Exercise prompt – Transcribe the entries, keeping every character the same.

Source material –

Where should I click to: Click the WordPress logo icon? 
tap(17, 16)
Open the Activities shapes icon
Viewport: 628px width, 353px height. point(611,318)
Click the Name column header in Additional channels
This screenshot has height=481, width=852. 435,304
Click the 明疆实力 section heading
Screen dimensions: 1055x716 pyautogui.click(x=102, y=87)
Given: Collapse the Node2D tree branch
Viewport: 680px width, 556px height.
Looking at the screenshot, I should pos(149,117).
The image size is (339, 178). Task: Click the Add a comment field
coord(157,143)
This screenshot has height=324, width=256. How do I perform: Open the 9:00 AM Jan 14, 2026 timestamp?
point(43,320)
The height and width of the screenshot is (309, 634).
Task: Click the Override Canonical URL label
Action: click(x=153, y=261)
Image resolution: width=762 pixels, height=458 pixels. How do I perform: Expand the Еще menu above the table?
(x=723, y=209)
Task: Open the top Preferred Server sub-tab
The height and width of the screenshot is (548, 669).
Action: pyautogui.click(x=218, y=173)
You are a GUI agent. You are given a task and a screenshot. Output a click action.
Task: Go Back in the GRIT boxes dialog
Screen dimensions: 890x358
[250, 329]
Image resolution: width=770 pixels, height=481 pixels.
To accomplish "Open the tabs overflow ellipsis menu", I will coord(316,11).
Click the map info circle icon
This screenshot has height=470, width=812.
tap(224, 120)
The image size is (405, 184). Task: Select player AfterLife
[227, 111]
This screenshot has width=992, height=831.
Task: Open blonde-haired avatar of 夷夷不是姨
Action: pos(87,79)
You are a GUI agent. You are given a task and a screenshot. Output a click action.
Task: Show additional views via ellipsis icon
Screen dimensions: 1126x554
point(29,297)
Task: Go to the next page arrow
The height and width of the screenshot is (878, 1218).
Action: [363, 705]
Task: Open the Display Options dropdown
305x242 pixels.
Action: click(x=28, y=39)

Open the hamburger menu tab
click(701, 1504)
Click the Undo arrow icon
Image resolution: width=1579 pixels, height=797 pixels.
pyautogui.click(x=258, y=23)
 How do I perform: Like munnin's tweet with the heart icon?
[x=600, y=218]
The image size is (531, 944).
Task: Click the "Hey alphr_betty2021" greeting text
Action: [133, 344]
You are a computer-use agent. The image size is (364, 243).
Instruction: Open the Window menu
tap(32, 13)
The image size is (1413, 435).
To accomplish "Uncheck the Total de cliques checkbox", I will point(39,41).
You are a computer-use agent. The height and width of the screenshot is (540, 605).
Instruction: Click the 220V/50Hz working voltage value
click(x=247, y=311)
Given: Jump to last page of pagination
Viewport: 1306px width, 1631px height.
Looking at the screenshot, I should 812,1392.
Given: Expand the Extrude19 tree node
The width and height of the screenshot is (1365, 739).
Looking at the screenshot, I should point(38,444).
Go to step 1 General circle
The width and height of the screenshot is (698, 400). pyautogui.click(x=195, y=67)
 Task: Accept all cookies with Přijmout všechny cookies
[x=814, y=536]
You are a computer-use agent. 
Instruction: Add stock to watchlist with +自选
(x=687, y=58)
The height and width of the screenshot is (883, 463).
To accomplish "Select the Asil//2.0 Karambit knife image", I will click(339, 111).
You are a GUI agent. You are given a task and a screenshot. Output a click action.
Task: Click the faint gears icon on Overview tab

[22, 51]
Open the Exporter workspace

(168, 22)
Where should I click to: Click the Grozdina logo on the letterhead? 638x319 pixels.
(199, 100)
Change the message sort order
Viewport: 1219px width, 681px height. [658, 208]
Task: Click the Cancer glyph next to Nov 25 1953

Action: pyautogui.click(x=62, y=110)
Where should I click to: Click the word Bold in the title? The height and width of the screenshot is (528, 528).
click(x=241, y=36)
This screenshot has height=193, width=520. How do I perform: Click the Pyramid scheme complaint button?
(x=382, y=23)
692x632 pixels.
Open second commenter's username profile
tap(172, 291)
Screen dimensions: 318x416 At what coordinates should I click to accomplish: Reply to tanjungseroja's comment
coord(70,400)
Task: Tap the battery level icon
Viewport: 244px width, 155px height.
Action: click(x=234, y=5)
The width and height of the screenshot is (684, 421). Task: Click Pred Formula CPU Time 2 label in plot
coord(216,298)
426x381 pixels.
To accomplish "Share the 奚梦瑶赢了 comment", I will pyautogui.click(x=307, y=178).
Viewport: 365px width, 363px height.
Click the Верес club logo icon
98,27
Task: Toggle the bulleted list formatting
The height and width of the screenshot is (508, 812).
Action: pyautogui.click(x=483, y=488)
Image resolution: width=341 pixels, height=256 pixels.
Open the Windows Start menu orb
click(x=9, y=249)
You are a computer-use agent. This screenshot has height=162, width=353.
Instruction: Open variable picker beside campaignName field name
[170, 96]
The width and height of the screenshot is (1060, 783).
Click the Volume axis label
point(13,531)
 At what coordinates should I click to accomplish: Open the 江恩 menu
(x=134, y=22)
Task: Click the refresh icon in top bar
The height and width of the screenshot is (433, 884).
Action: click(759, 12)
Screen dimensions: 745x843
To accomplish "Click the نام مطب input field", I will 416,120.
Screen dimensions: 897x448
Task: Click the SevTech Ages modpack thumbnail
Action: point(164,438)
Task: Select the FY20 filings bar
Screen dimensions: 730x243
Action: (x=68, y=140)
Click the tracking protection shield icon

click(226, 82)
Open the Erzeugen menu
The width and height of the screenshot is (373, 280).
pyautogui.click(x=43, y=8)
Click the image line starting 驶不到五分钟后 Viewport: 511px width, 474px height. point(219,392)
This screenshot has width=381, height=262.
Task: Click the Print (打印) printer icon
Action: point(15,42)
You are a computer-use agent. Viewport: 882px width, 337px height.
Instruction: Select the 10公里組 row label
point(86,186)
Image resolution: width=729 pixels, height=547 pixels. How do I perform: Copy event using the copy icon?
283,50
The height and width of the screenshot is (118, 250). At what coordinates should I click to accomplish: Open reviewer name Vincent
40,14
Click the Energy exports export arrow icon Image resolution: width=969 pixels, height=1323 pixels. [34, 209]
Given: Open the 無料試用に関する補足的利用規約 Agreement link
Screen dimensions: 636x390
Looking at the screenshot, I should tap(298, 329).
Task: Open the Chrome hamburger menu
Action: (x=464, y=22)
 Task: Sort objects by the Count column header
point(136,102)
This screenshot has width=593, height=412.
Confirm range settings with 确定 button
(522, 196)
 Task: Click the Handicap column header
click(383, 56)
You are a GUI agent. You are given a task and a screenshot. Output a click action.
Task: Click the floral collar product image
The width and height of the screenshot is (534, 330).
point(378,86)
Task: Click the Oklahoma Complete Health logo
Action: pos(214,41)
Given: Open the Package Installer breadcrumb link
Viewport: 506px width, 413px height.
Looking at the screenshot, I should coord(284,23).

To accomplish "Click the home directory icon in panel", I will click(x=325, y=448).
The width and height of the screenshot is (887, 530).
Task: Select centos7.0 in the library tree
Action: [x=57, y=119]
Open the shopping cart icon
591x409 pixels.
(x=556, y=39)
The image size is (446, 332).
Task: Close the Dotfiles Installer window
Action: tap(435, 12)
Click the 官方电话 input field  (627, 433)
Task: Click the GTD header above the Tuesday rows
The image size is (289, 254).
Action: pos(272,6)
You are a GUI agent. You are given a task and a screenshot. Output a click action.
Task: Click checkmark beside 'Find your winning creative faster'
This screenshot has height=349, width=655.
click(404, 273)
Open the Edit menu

Response –
Where should I click to: Click the WordPress logo icon? 
tap(17, 16)
Open the Activities shapes icon
Viewport: 628px width, 353px height. point(611,318)
Click the Name column header in Additional channels
This screenshot has height=481, width=852. 435,304
Click the 明疆实力 section heading
Screen dimensions: 1055x716 pyautogui.click(x=102, y=87)
Given: Collapse the Node2D tree branch
Viewport: 680px width, 556px height.
Looking at the screenshot, I should pos(149,117).
The image size is (339, 178). Task: Click the Add a comment field
coord(157,143)
This screenshot has height=324, width=256. How do I perform: Open the 9:00 AM Jan 14, 2026 timestamp?
point(43,320)
The height and width of the screenshot is (309, 634).
Task: Click the Override Canonical URL label
Action: click(x=153, y=261)
Image resolution: width=762 pixels, height=458 pixels. How do I perform: Expand the Еще menu above the table?
(x=723, y=209)
Task: Open the top Preferred Server sub-tab
The height and width of the screenshot is (548, 669).
Action: pyautogui.click(x=218, y=173)
You are a GUI agent. You are given a task and a screenshot. Output a click action.
Task: Go Back in the GRIT boxes dialog
Screen dimensions: 890x358
[250, 329]
Image resolution: width=770 pixels, height=481 pixels.
To accomplish "Open the tabs overflow ellipsis menu", I will coord(316,11).
Click the map info circle icon
This screenshot has height=470, width=812.
tap(224, 120)
The image size is (405, 184). Task: Select player AfterLife
[227, 111]
This screenshot has width=992, height=831.
Task: Open blonde-haired avatar of 夷夷不是姨
Action: pos(87,79)
You are a GUI agent. You are given a task and a screenshot. Output a click action.
Task: Show additional views via ellipsis icon
Screen dimensions: 1126x554
point(29,297)
Task: Go to the next page arrow
The height and width of the screenshot is (878, 1218).
Action: [363, 705]
Task: Open the Display Options dropdown
305x242 pixels.
Action: click(x=28, y=39)

Open the hamburger menu tab
click(701, 1504)
Click the Undo arrow icon
Image resolution: width=1579 pixels, height=797 pixels.
pyautogui.click(x=258, y=23)
 How do I perform: Like munnin's tweet with the heart icon?
[x=600, y=218]
The image size is (531, 944).
Task: Click the "Hey alphr_betty2021" greeting text
Action: [133, 344]
You are a computer-use agent. The image size is (364, 243).
Instruction: Open the Window menu
tap(32, 13)
The image size is (1413, 435).
To accomplish "Uncheck the Total de cliques checkbox", I will point(39,41).
You are a computer-use agent. The height and width of the screenshot is (540, 605).
Instruction: Click the 220V/50Hz working voltage value
click(x=247, y=311)
Given: Jump to last page of pagination
Viewport: 1306px width, 1631px height.
Looking at the screenshot, I should 812,1392.
Given: Expand the Extrude19 tree node
The width and height of the screenshot is (1365, 739).
Looking at the screenshot, I should point(38,444).
Go to step 1 General circle
The width and height of the screenshot is (698, 400). pyautogui.click(x=195, y=67)
 Task: Accept all cookies with Přijmout všechny cookies
[x=814, y=536]
You are a computer-use agent. 
Instruction: Add stock to watchlist with +自选
(x=687, y=58)
The height and width of the screenshot is (883, 463).
To accomplish "Select the Asil//2.0 Karambit knife image", I will click(339, 111).
You are a GUI agent. You are given a task and a screenshot. Output a click action.
Task: Click the faint gears icon on Overview tab

[22, 51]
Open the Exporter workspace

(168, 22)
Where should I click to: Click the Grozdina logo on the letterhead? 638x319 pixels.
(199, 100)
Change the message sort order
Viewport: 1219px width, 681px height. [658, 208]
Task: Click the Cancer glyph next to Nov 25 1953

Action: pyautogui.click(x=62, y=110)
Where should I click to: Click the word Bold in the title? The height and width of the screenshot is (528, 528).
click(x=241, y=36)
This screenshot has height=193, width=520. How do I perform: Click the Pyramid scheme complaint button?
(x=382, y=23)
692x632 pixels.
Open second commenter's username profile
tap(172, 291)
Screen dimensions: 318x416 At what coordinates should I click to accomplish: Reply to tanjungseroja's comment
coord(70,400)
Task: Tap the battery level icon
Viewport: 244px width, 155px height.
Action: click(x=234, y=5)
The width and height of the screenshot is (684, 421). Task: Click Pred Formula CPU Time 2 label in plot
coord(216,298)
426x381 pixels.
To accomplish "Share the 奚梦瑶赢了 comment", I will pyautogui.click(x=307, y=178).
Viewport: 365px width, 363px height.
Click the Верес club logo icon
98,27
Task: Toggle the bulleted list formatting
The height and width of the screenshot is (508, 812).
Action: pyautogui.click(x=483, y=488)
Image resolution: width=341 pixels, height=256 pixels.
Open the Windows Start menu orb
click(x=9, y=249)
You are a computer-use agent. This screenshot has height=162, width=353.
Instruction: Open variable picker beside campaignName field name
[170, 96]
The width and height of the screenshot is (1060, 783).
Click the Volume axis label
point(13,531)
 At what coordinates should I click to accomplish: Open the 江恩 menu
(x=134, y=22)
Task: Click the refresh icon in top bar
The height and width of the screenshot is (433, 884).
Action: click(759, 12)
Screen dimensions: 745x843
To accomplish "Click the نام مطب input field", I will 416,120.
Screen dimensions: 897x448
Task: Click the SevTech Ages modpack thumbnail
Action: point(164,438)
Task: Select the FY20 filings bar
Screen dimensions: 730x243
Action: (x=68, y=140)
Click the tracking protection shield icon

click(226, 82)
Open the Erzeugen menu
The width and height of the screenshot is (373, 280).
pyautogui.click(x=43, y=8)
Click the image line starting 驶不到五分钟后 Viewport: 511px width, 474px height. point(219,392)
This screenshot has width=381, height=262.
Task: Click the Print (打印) printer icon
Action: point(15,42)
You are a computer-use agent. Viewport: 882px width, 337px height.
Instruction: Select the 10公里組 row label
point(86,186)
Image resolution: width=729 pixels, height=547 pixels. How do I perform: Copy event using the copy icon?
283,50
The height and width of the screenshot is (118, 250). At what coordinates should I click to accomplish: Open reviewer name Vincent
40,14
Click the Energy exports export arrow icon Image resolution: width=969 pixels, height=1323 pixels. [34, 209]
Given: Open the 無料試用に関する補足的利用規約 Agreement link
Screen dimensions: 636x390
Looking at the screenshot, I should tap(298, 329).
Task: Open the Chrome hamburger menu
Action: (x=464, y=22)
 Task: Sort objects by the Count column header
point(136,102)
This screenshot has width=593, height=412.
Confirm range settings with 确定 button
(522, 196)
 Task: Click the Handicap column header
click(383, 56)
You are a GUI agent. You are given a task and a screenshot. Output a click action.
Task: Click the floral collar product image
The width and height of the screenshot is (534, 330).
point(378,86)
Task: Click the Oklahoma Complete Health logo
Action: pos(214,41)
Given: Open the Package Installer breadcrumb link
Viewport: 506px width, 413px height.
Looking at the screenshot, I should coord(284,23).

To accomplish "Click the home directory icon in panel", I will click(x=325, y=448).
The width and height of the screenshot is (887, 530).
Task: Select centos7.0 in the library tree
Action: [x=57, y=119]
Open the shopping cart icon
591x409 pixels.
(x=556, y=39)
The image size is (446, 332).
Task: Close the Dotfiles Installer window
Action: tap(435, 12)
Click the 官方电话 input field  (627, 433)
Task: Click the GTD header above the Tuesday rows
The image size is (289, 254).
Action: pos(272,6)
You are a GUI agent. You are given a task and a screenshot. Output a click action.
Task: Click checkmark beside 'Find your winning creative faster'
This screenshot has height=349, width=655.
click(404, 273)
Open the Edit menu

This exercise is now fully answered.